Egg freezing 'startups' have Wall Street talking — and traditional fertility doctors worried

Since launching in 2016 in New York, Extend has overseen nearly 2,000 egg-freezing cycles, the process of retrieving and then freezing a woman’s eggs. A co-founder of the company, Dr. Joshua Klein, anticipates tens of thousands more cycles in Extend’s future. Extend plans to open locations on the West Coast before 2020.

“Just looking at the numbers, I think egg freezing as an industry is here to stay,” Santemma said. “The market’s growing 25 percent a year.”

Santemma isn’t the only investor shelling out for egg-freezing startups. Kindbody’s backers, Silver said, include Perceptive Life Sciences, a biotech hedge fund, and RRE, a venture capital firm.

Trellis Fertility Studio, which launched in November 2018 in New York, with plans to expand throughout North America, is under the umbrella of IntegraMed Fertility, an extensive network of fertility clinics backed by the private equity firm Sagard Capital.

As early as 2017, Wall Street investors were identifying the fertility market as one to watch. “The U.S. fertility clinic market has come of age and is ripe for a merger and acquisition cycle,” Capstone Partners, an investment banking firm, wrote in 2017. “The wave is already beginning.”

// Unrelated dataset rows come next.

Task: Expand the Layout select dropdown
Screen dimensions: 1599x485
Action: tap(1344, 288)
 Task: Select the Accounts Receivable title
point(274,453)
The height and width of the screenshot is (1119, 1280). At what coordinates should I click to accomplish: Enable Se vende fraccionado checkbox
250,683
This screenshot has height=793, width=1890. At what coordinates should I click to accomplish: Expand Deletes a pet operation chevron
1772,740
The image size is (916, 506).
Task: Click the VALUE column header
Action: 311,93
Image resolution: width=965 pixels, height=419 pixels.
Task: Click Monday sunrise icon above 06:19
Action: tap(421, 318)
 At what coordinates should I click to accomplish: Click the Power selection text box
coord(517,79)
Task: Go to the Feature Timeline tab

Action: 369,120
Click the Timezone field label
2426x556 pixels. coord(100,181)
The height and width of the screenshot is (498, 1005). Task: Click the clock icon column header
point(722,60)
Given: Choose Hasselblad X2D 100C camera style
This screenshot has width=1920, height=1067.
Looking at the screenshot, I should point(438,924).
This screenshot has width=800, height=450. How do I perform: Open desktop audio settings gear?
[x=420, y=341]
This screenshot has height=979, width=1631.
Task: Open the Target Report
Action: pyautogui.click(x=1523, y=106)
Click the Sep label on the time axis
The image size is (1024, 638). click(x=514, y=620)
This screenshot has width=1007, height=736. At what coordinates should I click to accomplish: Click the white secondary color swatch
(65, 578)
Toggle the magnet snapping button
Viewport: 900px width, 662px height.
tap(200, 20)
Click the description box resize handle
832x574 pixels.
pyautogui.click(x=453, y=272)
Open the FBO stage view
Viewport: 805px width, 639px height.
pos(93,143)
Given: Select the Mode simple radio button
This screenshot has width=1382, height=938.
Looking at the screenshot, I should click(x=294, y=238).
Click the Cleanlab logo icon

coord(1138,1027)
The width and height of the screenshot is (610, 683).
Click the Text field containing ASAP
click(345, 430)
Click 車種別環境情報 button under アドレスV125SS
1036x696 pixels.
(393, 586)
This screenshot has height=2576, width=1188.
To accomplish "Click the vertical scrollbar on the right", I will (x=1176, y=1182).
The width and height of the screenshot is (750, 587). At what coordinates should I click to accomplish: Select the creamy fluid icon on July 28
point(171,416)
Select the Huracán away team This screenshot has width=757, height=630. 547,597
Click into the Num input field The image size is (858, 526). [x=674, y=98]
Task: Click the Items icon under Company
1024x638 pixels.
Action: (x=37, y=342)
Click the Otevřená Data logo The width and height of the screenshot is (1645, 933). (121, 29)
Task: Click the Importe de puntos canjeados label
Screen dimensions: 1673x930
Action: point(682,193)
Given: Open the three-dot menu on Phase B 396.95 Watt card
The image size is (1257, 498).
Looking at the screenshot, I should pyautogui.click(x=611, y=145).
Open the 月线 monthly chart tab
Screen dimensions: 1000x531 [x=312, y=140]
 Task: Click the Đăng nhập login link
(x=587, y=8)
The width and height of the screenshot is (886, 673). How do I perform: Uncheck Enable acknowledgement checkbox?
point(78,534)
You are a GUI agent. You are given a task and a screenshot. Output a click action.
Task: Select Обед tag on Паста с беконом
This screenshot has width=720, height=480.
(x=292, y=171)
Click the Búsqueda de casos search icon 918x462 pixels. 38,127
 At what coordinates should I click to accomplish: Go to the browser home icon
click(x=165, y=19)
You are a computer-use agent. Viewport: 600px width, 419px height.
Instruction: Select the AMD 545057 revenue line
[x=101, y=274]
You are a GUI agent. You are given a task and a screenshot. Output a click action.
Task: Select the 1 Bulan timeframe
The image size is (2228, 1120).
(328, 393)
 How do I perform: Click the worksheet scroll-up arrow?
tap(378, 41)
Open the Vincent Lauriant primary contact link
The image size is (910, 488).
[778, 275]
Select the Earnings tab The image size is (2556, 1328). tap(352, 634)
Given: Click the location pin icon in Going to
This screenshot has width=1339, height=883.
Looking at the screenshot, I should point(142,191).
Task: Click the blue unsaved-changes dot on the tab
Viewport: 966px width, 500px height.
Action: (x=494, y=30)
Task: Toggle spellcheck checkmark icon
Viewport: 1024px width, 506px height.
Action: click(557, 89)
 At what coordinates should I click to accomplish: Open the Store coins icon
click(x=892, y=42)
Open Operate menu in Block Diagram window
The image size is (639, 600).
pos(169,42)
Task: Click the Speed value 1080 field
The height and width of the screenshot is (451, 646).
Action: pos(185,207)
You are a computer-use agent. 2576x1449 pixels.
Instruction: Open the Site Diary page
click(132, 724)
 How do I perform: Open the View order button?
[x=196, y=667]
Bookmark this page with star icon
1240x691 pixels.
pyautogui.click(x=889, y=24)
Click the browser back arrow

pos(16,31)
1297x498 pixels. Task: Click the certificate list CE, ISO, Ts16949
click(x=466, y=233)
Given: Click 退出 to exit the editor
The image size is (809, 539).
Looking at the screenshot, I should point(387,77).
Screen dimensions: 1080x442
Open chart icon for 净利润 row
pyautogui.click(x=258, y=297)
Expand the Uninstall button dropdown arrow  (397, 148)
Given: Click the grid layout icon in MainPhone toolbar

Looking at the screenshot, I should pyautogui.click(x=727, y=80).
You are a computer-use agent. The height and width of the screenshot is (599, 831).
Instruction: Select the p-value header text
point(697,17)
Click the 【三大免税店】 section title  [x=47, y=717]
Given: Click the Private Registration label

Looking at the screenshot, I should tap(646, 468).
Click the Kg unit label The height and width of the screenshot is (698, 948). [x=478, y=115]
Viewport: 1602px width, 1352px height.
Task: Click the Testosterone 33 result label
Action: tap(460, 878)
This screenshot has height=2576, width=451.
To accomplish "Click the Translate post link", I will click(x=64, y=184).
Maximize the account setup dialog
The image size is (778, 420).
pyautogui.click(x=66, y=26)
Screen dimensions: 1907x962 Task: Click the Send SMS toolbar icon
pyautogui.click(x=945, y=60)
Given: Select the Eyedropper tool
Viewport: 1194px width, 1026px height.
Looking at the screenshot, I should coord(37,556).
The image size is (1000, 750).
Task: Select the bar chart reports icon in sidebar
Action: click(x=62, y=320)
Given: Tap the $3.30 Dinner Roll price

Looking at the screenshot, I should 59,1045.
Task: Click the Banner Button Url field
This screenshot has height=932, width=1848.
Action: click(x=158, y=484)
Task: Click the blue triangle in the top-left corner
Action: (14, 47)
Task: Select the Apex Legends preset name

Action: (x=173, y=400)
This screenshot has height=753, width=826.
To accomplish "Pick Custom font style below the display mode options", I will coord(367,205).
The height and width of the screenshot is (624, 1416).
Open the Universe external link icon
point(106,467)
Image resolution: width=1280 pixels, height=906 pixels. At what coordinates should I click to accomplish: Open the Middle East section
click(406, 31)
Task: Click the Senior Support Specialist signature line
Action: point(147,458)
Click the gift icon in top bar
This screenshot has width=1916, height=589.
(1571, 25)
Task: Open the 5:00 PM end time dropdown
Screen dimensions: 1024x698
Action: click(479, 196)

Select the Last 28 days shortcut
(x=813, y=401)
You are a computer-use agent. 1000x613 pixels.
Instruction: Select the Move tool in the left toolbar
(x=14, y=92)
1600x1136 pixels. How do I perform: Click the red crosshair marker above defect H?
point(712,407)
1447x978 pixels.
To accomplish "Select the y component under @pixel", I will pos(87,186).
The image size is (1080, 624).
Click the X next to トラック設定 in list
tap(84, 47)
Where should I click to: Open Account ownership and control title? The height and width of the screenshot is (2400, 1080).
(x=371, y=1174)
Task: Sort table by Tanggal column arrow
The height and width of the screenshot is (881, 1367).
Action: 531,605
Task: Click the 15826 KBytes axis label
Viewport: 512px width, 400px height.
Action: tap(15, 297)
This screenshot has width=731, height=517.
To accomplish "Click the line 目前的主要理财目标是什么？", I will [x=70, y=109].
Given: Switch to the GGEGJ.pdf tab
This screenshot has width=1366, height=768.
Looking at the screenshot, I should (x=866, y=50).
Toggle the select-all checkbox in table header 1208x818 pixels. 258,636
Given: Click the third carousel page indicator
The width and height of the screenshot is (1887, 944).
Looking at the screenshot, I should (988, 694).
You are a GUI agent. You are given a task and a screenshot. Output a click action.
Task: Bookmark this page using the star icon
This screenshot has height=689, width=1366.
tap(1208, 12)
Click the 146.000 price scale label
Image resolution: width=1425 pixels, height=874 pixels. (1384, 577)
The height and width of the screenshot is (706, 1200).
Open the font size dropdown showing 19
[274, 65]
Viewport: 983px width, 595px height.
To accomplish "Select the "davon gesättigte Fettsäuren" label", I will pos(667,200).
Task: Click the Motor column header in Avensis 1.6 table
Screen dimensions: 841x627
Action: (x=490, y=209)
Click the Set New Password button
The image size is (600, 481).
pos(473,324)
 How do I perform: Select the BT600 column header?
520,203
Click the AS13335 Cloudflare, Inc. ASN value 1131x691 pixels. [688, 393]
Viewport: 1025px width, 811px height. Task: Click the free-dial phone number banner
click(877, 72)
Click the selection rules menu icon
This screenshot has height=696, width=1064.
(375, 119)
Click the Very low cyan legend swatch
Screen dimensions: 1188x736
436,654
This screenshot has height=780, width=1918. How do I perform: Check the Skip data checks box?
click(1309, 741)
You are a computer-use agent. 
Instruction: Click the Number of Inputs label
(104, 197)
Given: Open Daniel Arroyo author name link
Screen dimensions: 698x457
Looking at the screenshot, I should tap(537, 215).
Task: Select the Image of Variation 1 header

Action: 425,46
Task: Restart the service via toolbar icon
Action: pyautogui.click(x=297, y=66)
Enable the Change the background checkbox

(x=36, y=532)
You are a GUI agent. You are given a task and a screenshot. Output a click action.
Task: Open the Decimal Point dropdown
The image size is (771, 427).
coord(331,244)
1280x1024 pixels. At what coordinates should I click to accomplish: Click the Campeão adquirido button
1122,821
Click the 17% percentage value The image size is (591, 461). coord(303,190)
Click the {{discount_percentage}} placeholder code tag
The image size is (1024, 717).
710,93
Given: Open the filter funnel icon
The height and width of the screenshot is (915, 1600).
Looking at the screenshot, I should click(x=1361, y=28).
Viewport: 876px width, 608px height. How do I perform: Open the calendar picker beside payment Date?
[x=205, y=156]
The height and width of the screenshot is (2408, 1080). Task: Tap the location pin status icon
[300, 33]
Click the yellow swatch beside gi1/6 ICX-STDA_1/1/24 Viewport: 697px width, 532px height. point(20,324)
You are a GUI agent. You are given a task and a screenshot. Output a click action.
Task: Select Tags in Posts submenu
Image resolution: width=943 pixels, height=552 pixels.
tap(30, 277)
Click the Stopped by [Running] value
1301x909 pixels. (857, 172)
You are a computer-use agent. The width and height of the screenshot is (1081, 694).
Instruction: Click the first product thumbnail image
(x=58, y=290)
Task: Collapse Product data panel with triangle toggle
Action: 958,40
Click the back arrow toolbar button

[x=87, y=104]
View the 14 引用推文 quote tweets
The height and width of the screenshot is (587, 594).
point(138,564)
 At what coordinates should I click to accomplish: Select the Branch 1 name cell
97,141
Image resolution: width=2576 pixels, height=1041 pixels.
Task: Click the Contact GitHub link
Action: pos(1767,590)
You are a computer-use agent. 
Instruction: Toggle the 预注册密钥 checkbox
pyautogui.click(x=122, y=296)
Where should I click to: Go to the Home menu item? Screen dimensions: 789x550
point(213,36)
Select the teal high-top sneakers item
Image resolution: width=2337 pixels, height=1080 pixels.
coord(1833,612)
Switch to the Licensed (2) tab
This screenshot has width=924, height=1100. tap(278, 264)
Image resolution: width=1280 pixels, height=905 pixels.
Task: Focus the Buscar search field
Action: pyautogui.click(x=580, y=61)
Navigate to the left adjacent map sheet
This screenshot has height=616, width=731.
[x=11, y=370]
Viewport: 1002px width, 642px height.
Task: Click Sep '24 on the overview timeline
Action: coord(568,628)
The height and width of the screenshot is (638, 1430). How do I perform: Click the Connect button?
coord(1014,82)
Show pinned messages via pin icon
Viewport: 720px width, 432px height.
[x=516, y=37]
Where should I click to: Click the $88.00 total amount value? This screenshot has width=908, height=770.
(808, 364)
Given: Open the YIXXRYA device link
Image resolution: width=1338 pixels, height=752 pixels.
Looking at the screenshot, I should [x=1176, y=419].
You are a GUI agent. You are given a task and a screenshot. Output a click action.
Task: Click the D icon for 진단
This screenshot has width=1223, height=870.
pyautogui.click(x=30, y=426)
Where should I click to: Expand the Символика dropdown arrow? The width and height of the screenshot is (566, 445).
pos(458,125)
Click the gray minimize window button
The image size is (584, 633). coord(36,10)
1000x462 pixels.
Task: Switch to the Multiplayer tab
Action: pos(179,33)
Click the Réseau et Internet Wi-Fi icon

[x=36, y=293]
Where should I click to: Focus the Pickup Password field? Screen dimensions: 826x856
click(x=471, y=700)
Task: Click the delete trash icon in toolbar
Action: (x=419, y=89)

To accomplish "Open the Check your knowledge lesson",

Investors are betting big on the buying power — and interests of — millennials, zeroing in on independent, proactive single women marrying later in life than previous generations, if at all. These women are fully aware of ticking biological clocks as in vitro fertilization struggles for many couples have become more mainstream.

“I’m a graduate student, I haven’t even started my career yet and I’m very single,” said Alex Yoss, 28, at a recent egg-freezing informational session hosted by Kindbody. “I’m trying to take over what I want with my life.”

Trellis Fertility Studio in New York City.Mary Pflum / NBC News

In 2009, just 475 women in the United States froze their eggs, according to the Society for Assisted Reproductive Technology. By 2016, that number had skyrocketed to nearly 7,300. And, according to Gina Bartasi, founder of Kindbody, the numbers continue to grow.

But doctors are growing worried by the rush to private egg-freezing facilities like Extend Fertility and Kindbody. Dr. Sherman Silber, head of the Infertility Center at St. Luke’s Hospital in St. Louis, helped pioneer the vitrification process that makes modern-day egg freezing possible. But he’s still concerned that private boutiques are more focused on wooing — and taking money from — patients than they are about providing quality care.

“Investors see it as a potential for a big killing, and they’re not going to have any interest in medical quality,” Silber said. “Most of these investors are just looking to show an increased profit every year, and they plan to sell for a huge gain in three to five years.”

Silber said he’s concerned women who turn to profit-driven egg-freezing boutiques are not necessarily getting all of the information they need, especially when that information is being provided at cocktail party-themed informational sessions, like the ones Kindbody hosts.

“We think the women need to be properly and soberly informed, not with wine in their head,” Silber said.